■ Requests:
**A)** In the column about Steve Binder and the Elvis comeback special, where and when will the 40th anniversary screening take place?
**B)** Pick up the column about Steve Binder and the Elvis special where it stops, and keep writing it.

ELVIS AT THE CROSSROADS

Elvis is back in the building.

On March 14 at the Cinerama Dome,
Elvis will return, one more time, in a special 40th anniversary screening
of the “Singer Presents Elvis” special from 1968, or “The Comeback Special” as
it is more popularly known, as the kickoff event of the Paley
Center for Media’s PaleyFest 2008.
A panel discussion afterwards will feature Priscilla Presley, his widow; as
well as Steve Binder the producer and director of the special – which is the
reason I’ll be attending the event.

The Elvis
special is far from Binder’s greatest accomplishment. A complete list of his
film, TV, and record productions would dwarf this column but suffice to say
that when Entertainment Weekly listed “The Top 100 Greatest Moments in
Television,” six were Binder’s work.

So who is
Steve Binder (beyond being my friend Dana Sigoloff’s Dad) and what why was “Elvis”
so special that 40 years later people still regard it as one of the greatest
Television musical performances ever?

Binder is a
Los Angeles native. His father ran
a gas station downtown and Binder grew up in Carthay
Circle and recalls that when Disney premiered
Bambi, the Carthay Circle Theater had a live fawn penned outside that he would
pet. He attended Los
Angeles high and served in the Army. A friend told him
that working at a television studio was a good place to meet women, so he
applied for a job in the mailroom at KABC-TV, the local ABC station affiliate.
The mailroom led to the mimeograph department (remember mimeographs?), which in
turn led to being an Operations Director at KABC, which led to a summer stint
as a local director – directing local programming as well as some of the local
commercials.

Many of the non-fiction programs we
watch today, such as dancing competitions, singing shows, court shows, cooking
shows, originated as live local formats, providing Binder with invaluable
training. But the show he enjoyed most directing in those early days was “The
Soupy Sales Show.” Who wouldn’t like spending your working day convulsed in
laughter?

■ Supplied entries:
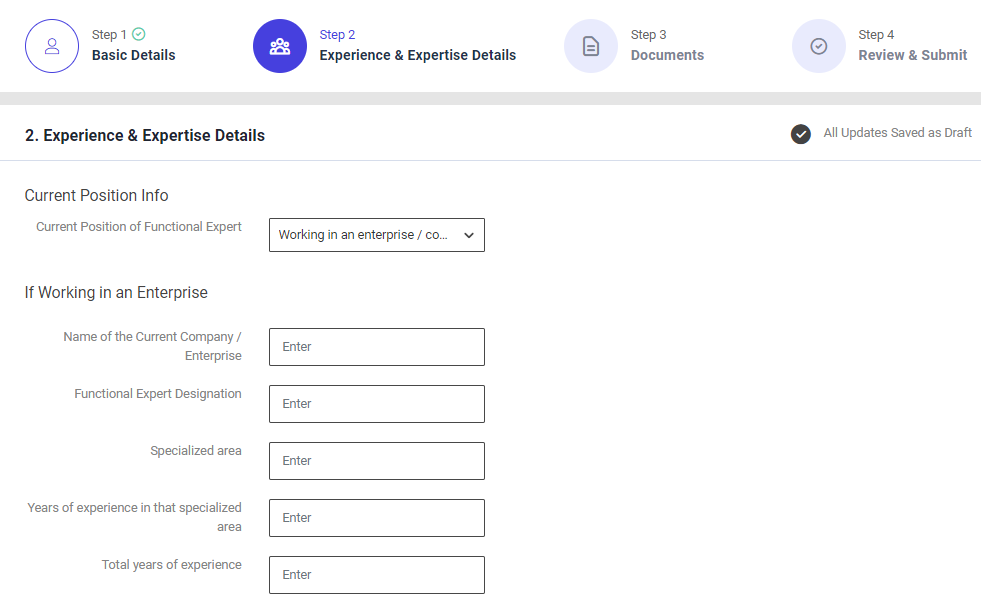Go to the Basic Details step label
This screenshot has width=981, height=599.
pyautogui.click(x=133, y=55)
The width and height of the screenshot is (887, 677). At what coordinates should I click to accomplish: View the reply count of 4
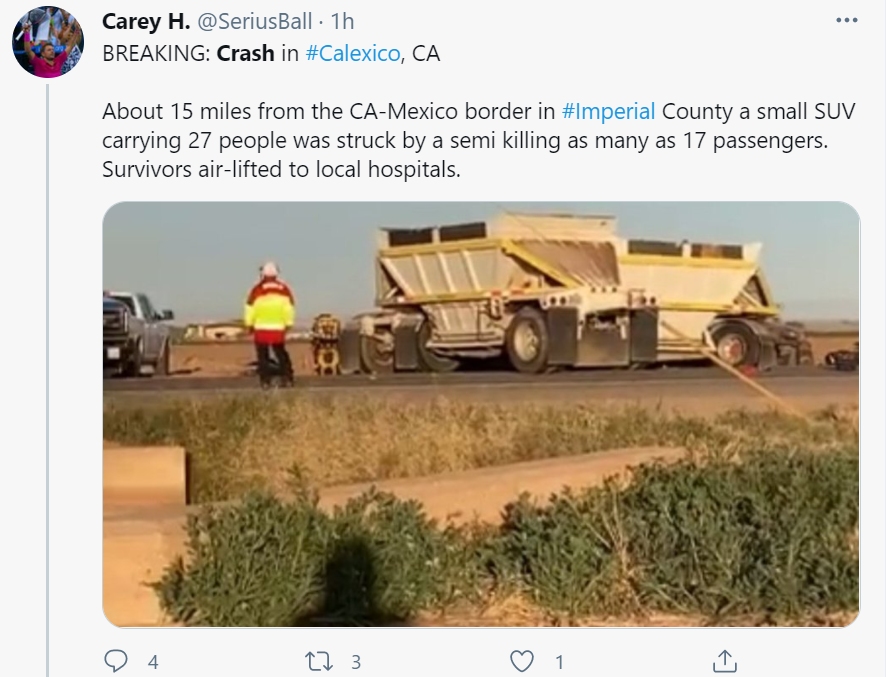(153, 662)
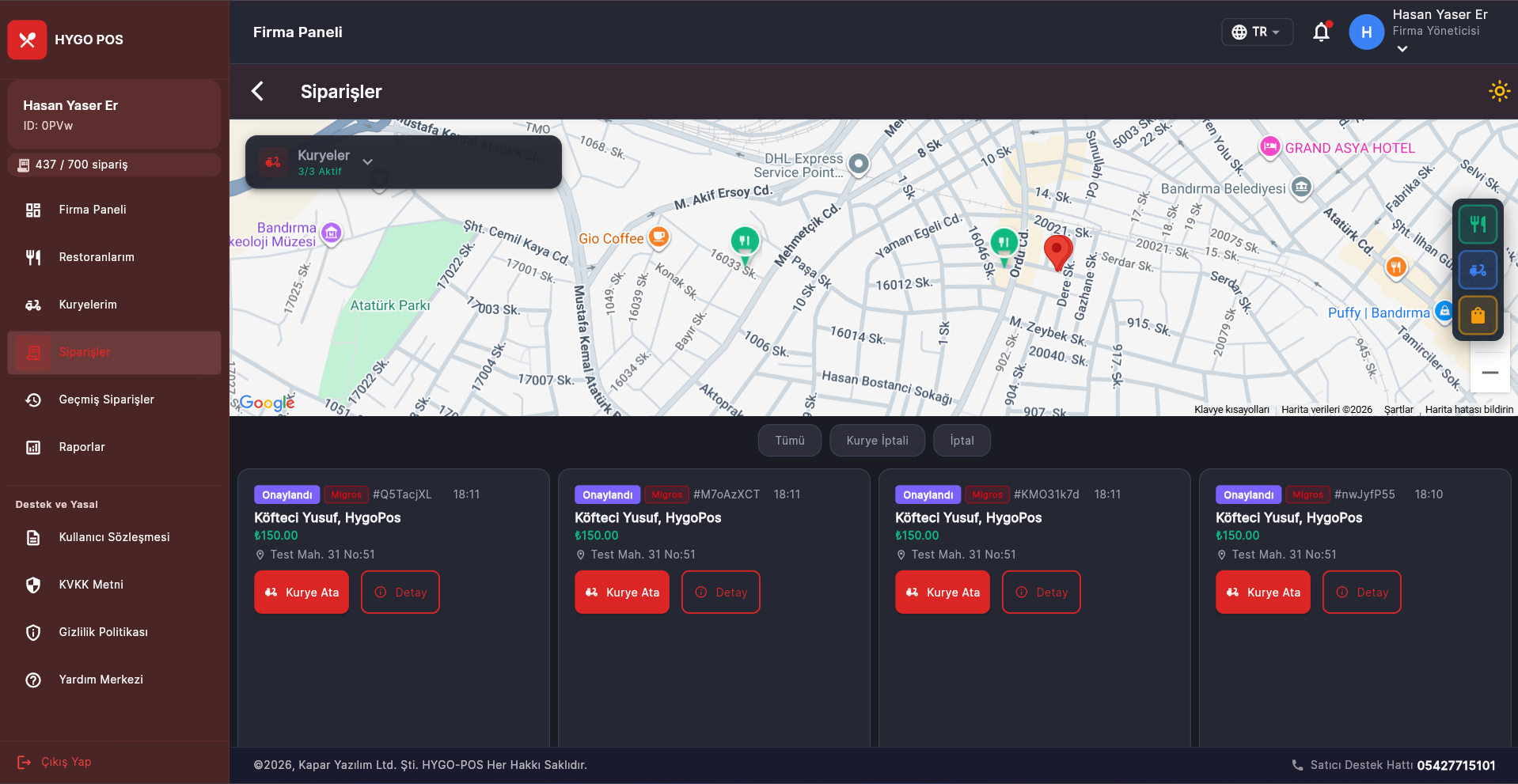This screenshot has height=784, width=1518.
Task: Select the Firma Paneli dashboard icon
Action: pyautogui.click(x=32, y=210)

■ Written responses:
**A)** At the Cinerama Dome on March 14.

**B)**
When Sales’
show went national, however, Binder was fired in favor of a network approved
director. Binder quickly rebounded, hired to direct “Jazz Scene, USA”
a Steve Allen produced half-hour program that featured a different single
artist in each episode, such as Nancy Wilson, Shorty Rogers, Lou Rawls, Joe
Pass, Cannonball Adderly, among
many others.

In November
1962, Steve Allen got a late night five night a week syndicated show, “The
Steve Allen Westinghouse Show,” and asked Binder to be his director. Jazz Scene
wasn’t finished so Binder, somehow, directed both shows, prompting the LA Times
to remark that Binder “has the hardest job in television” and for Binder to
reply that his job is the easiest “because the show is such a delight to do.”

Steve Allen
became Binder’s mentor and his graduate school in directing. Binder says that
Steve Allen’s admonition to “never stop shooting if anything funny or exciting
is happening on or off the stage,” became his mantra.

In 1964,
Binder was asked by showman Bill Sargent to produce and direct the West Coast
portion of a special for the NAACP, a “Freedom Spectacular,” which would be a
fundraiser and would be shown in movie theaters through a closed circuit
distribution network. The notion was to have two benefits produced, one on the
East Coast, one on the West, and show a two hour movie of both benefits as the
biggest closed circuit show in history.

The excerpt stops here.